I Think I've Already Found Must-Play Title of 2026.

Having experienced in excess of 200 fresh titles this year, I am officially closing the book on 2025. My annual roundup is published, and I'm satisfied with the ultimate rankings, even knowing plenty of fantastic releases likely fell through the cracks. Now, there's nothing for me to do but sit back, disconnect briefly, and possibly go for a refreshing hike in the— well, shoot, stumbled upon a great game. There go my peaceful respite!

A Premature Contender Emerges

With my laid-back sessions, typically earmarked for a selection of unusual games, I've discovered what might become my initial top game of 2026. Sol Cesto is an unusual roguelike for Windows PC that deconstructs a conventional dungeon crawler into a probability-fueled game of major consequence danger and payoff. View this a preview for the in-the-know: If you enjoy being aware of a game before it's popular, sample Sol Cesto so you can punch a hole in your wallet for unique titles.

A Calculated Dungeon-Crawling Innovation

Sol Cesto is a strategy-focused dungeon crawler that's a departure from all I'm familiar with. The premise is that you must venture into a dungeon, going down level by level on a quest for the sun, which has vanished from its world. When you play, that makes for some standard crawl progression. Choose an adventurer possessing unique stats and abilities, defeat enemies on every stage of monsters, collect some permanent upgrades (which are teeth), and vanquish a few stage-ending champions. Simple enough!

The Distinctive Central System

The method by which you actually clear a dungeon room, though. Whenever you enter a new floor, the game presents a sixteen-square board of boxes. Every tile holds a monster, a reward cache, a trap, or a health-restoring fruit. To explore a room, you just select on one of the horizontal lines, but the exact space you land in is a matter of probability.

You could encounter a row with multiple foes, a strawberry, and a reward box in it. You initially will have a quarter likelihood of landing on a particular space in a row.

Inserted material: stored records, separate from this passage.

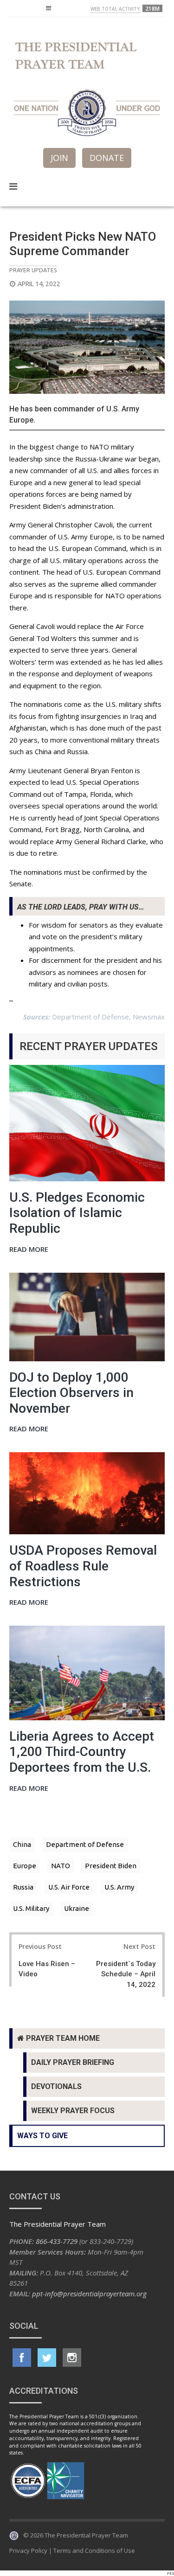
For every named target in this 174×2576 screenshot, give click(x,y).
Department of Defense (85, 1844)
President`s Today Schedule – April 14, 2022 (125, 1974)
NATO (60, 1866)
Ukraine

Subsequently, your chances are recalculated. The question becomes: Do you take the risk, or do you click on a different row first and attempt some safer moves early? That's the push-your-luck gameplay at play in Sol Cesto, and it's captivating once you get an understanding of it.

Shaping the Odds

The roguelike twist is that your odds can be manipulated over the course of a session by picking up teeth that modify the types of squares you're more likely to land on. To illustrate, you could acquire a perk that will reduce the probability of hitting a trap, but will also decrease the odds of finding a reward too.

  • Crafting a loadout is about tweaking the numbers optimally to have a improved likelihood at selecting the optimal square.
  • On a particular session, I put all my power boosts toward brute force and chose every teeth I could that would improve my probability of being drawn to monsters of that variety.
  • On a different attempt, I constructed my hero around reward boxes and coupled it with a perk that would debuff nearby foes every time I claimed a reward.

The customization choices are not endless, but they are sufficient to experiment with to allow you to tweak probabilities to your preference.

A Constant Gamble

Of course, it remains a game of chance. You constantly face the chance that you have a high probability to select the desired tile but end up landing a foe that would take out your final hit point. Each click is a gamble, so you feel ongoing pressure as you clear a floor out and decide when to keep clicking or when to move on to the subsequent stage as opposed to testing fate.

Tools such as explosive devices assist in minimizing the chance, as do some special skills. A particular character's signature move, activated once selecting four tiles, lets gamers to select a column in place of a horizontal line during that action. If you play your cards right, you can reserve that option for an optimal time to avoid a risky decision. There's a shocking degree of depth in the basic action of clicking.

The Road to 1.0

Sol Cesto is currently in development, and it has another update planned until the full version is launched. A new character and a additional end-level foe are expected to drop sometime in January. The full launch probably isn't far behind, but the creators haven't announced a concrete launch day yet.

A Parting Thought

Regardless of when the complete game arrives, you should consider put Sol Cesto on your radar. I've been completely engrossed with it, finding all of small details and storing my run rewards every session to reveal a continuous trickle of permanent unlocks, such as fresh adventurers and items purchasable while playing. To this day, I have not reached the bottom, and I have a sense I'll continue working on that task when 1.0 finally hits. Count me in for the complete journey.

Gregory Brown
Gregory Brown

Elara Vance is a passionate gamer and tech writer, sharing insights on game mechanics and industry trends.